Mikati condamne les «attaques dangereuses» contre les observateurs de l’ONU au Liban

  • La Finul, la mission de maintien de la paix de l’ONU au Liban, enquête sur la source de l’attaque, déclare le porte-parole Andrea Tenenti
  • Le ministère libanais des Affaires étrangères a déposé une plainte urgente auprès du Conseil de sécurité de l’ONU concernant cette attaque

BEYROUTH: Le Premier ministre libanais par intérim a condamné, samedi, un «incident dangereux», au cours duquel des membres du personnel de l’ONU ont été blessés lors de bombardements.

Les trois observateurs de l’ONU et un traducteur effectuaient une patrouille dans le sud du Liban, où le Hezbollah et Israël échangent des coups depuis le 8 octobre de l’année dernière.

La Finul, la mission de maintien de la paix de l’ONU au Liban, enquête sur la source de l’attaque, déclare le porte-parole Andrea Tenenti.

Le ministère libanais des Affaires étrangères a déposé une plainte urgente auprès du Conseil de sécurité de l’ONU concernant cette attaque, accusant Israël d’avoir pris pour cible la patrouille.

Najib Mikati s’est entretenu avec le commandant de la Finul, Aroldo Lazaro, condamnant le «ciblage» des soldats de maintien de la paix, selon un communiqué de son bureau.

Un SUV appartenant aux observateurs de l’Organisation des Nations unies pour la surveillance de la trêve près du point B37 sur la Ligne bleue aurait été attaqué vers 10h15 à côté du village de Rmeich.

Un obus a touché le véhicule, blessant les trois observateurs et le traducteur, originaires respectivement d’Australie, du Chili, de Norvège et du Liban.

Ils ont été transportés à bord d’un hélicoptère de la Finul à l'hôpital Saint-Georges de Beyrouth pour y recevoir des soins.

Le communiqué du ministère libanais des Affaires étrangères stipule ce qui suit: «L’attaque fait partie de la politique délibérée d’Israël d’enfreindre les résolutions de légitimité internationale et de porter atteinte à ses représentants depuis 1948, et à son désir constant d’éliminer toutes les questions en lien avec cette légitimité, y compris ses efforts pour mettre un terme au financement de l’Unrwa, pour éliminer les droits du peuple palestinien.»

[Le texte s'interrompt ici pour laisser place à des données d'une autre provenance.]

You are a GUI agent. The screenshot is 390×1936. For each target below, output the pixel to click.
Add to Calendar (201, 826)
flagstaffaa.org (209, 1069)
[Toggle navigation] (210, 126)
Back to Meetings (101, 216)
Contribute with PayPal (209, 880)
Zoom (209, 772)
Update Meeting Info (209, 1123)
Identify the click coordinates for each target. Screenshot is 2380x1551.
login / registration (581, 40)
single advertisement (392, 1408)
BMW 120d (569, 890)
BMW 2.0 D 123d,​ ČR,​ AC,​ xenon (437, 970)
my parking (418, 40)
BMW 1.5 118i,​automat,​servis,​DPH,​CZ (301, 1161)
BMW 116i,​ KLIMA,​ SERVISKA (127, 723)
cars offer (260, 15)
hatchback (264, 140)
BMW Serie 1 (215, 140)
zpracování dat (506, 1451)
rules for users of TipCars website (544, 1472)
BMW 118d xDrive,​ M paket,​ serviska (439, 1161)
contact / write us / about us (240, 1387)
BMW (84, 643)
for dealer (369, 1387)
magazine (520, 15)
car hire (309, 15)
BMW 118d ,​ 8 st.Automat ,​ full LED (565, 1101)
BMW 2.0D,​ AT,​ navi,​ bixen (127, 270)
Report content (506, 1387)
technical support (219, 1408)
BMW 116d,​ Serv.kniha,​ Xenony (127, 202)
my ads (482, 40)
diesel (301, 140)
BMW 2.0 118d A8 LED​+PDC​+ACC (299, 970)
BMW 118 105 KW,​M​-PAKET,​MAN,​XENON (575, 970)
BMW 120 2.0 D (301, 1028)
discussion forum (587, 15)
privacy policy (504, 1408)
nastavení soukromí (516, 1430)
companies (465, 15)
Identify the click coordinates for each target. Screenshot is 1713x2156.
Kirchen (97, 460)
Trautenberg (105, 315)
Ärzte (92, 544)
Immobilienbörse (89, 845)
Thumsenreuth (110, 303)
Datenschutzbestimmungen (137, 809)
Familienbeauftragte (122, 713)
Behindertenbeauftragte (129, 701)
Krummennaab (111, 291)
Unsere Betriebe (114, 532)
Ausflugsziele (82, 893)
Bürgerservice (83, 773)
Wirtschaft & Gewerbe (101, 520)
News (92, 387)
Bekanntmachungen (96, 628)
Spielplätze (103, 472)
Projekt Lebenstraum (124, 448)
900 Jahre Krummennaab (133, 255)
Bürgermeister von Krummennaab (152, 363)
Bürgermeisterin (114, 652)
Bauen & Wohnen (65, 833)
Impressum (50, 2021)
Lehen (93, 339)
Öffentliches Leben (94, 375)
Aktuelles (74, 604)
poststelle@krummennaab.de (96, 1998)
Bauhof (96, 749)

Le ministère a qualifié l’attaque de «violation du droit international et du droit humanitaire», ajoutant qu’elle fait suite au «ciblage de journalistes, de secouristes, d’enfants, de femmes et de civils».

L’incident s’est produit à la lumière des hostilités entre le Hezbollah et Israël, avec des frappes transfrontalières presque quotidiennes depuis octobre de l’année dernière.

Samedi, un drone israélien a ciblé un site de l’armée libanaise à Aïta el-Chaab, sans faire de victimes.

Au cours des deux dernières semaines, Israël a intensifié sa campagne de drones pour surveiller et assassiner des combattants et des responsables du Hezbollah dans le sud du Liban, atteignant l’extrême nord de la Békaa.

Les drones israéliens ont ciblé des personnes entrant et sortant de maisons et de cafés, ainsi que des ambulances, tuant des civils, des secouristes et des membres du Hezbollah.

Des informations circulent selon lesquelles le personnel blessé de l’ONU aurait été touché par un drone israélien.

Mais une source en contact avec la Finul a déclaré à Arab News que l’organisation «ne peut accuser aucune partie avant d’enquêter sur l’affaire».

Les médias libanais du sud ont affirmé qu’un drone israélien avait frappé le véhicule de la Finul, l’incident «ressemblant à des attaques quotidiennes similaires qui se produisent dans le sud».

L’armée israélienne a nié toute implication israélienne dans l’attaque, via son porte-parole Avichay Adraee.

La source proche de la Finul a indiqué que les observateurs effectuaient une patrouille de routine près de Rmeich.

«Le lieu de l’attaque est géographiquement une vallée, pas une zone d’affrontement. Ces observateurs se trouvaient au nord de la Ligne bleue, c'est-à-dire sur le territoire libanais et ils n’ont pas franchi la ligne», ajoute la source.

La source met en évidence les rapports récents soumis par la Finul à l’ONU. Ils tiennent Israël responsable des bombardements de civils, d’équipes de santé et d’ambulances.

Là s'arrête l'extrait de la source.